The previous description of the disclosed embodiments is provided to enable any person skilled in the art to make or use the present invention. Various modifications to these embodiments will be readily apparent to those skilled in the art, and the generic principles defined herein may be applied to other embodiments without departing from the spirit or scope of the invention. Thus, the present invention is not intended to be limited to the embodiments shown herein but is to be accorded the widest scope consistent with the principles and novel features disclosed herein.

Claims (10)

1. The preparation method of the silicon-carbon composite material is characterized by comprising the following steps:

carrying out heat treatment on bamboo charcoal to obtain hard charcoal with a porous structure;

and carrying out liquid phase mixing on the hard carbon, the nano metal silicon and the silica sol, drying and dynamically sintering to obtain the silicon-carbon composite material.

2. The preparation method as claimed in claim 1, wherein the heating rate of the bamboo charcoal heat treatment is 100-.

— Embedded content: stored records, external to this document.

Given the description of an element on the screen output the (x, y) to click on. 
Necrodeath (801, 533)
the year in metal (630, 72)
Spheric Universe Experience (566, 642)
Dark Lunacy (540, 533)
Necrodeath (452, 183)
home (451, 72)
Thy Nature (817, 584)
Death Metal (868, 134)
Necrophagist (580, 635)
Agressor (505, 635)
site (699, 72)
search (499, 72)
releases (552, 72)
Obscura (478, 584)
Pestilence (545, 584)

3. The preparation method according to claim 1, wherein the liquid phase mixing step is specifically:

mixing a solvent and silica sol with the solid content of 30%, adding nano metal silicon, stirring uniformly, adding porous hard carbon, stirring uniformly, and then adding the hard carbon.

4. The preparation method according to claim 1, wherein the mass ratio of the nano metallic silicon to the silica sol is 14-15: 100.

5. The preparation method according to claim 1, wherein the mass ratio of the total amount of the nano metallic silicon and the silica sol to the porous hard carbon is 5-300: 100.

6. The method of claim 1, wherein the nano-sized metallic silicon has a maximum particle size of < 200 nm.

7. The method of claim 1, wherein the sintering step is:

and (3) in an oxygen-free environment, sintering the dried material in a rotary furnace, heating the material from room temperature to 1100-1300 ℃, preserving the heat for 5-100 hours, cooling the material to 800-1000 ℃, preserving the heat for 5-100 hours, and cooling.

8. The preparation method according to claim 1, wherein the dynamic sintering is a sintering mode in which the material is in a moving state in the furnace body.

9. The method of claim 1, further comprising:

and (3) scattering the cooled material, wherein the maximum particle size of the material is less than 45 μm, and the average particle size is 10-25 μm.

10. The preparation method as claimed in claim 1, wherein the silicon-carbon composite negative electrode material is used as a negative electrode material of a lithium ion battery, the capacity is 380-800mAh/g, and the cycle life is less than 3% of the cycle decay per 100 cycles.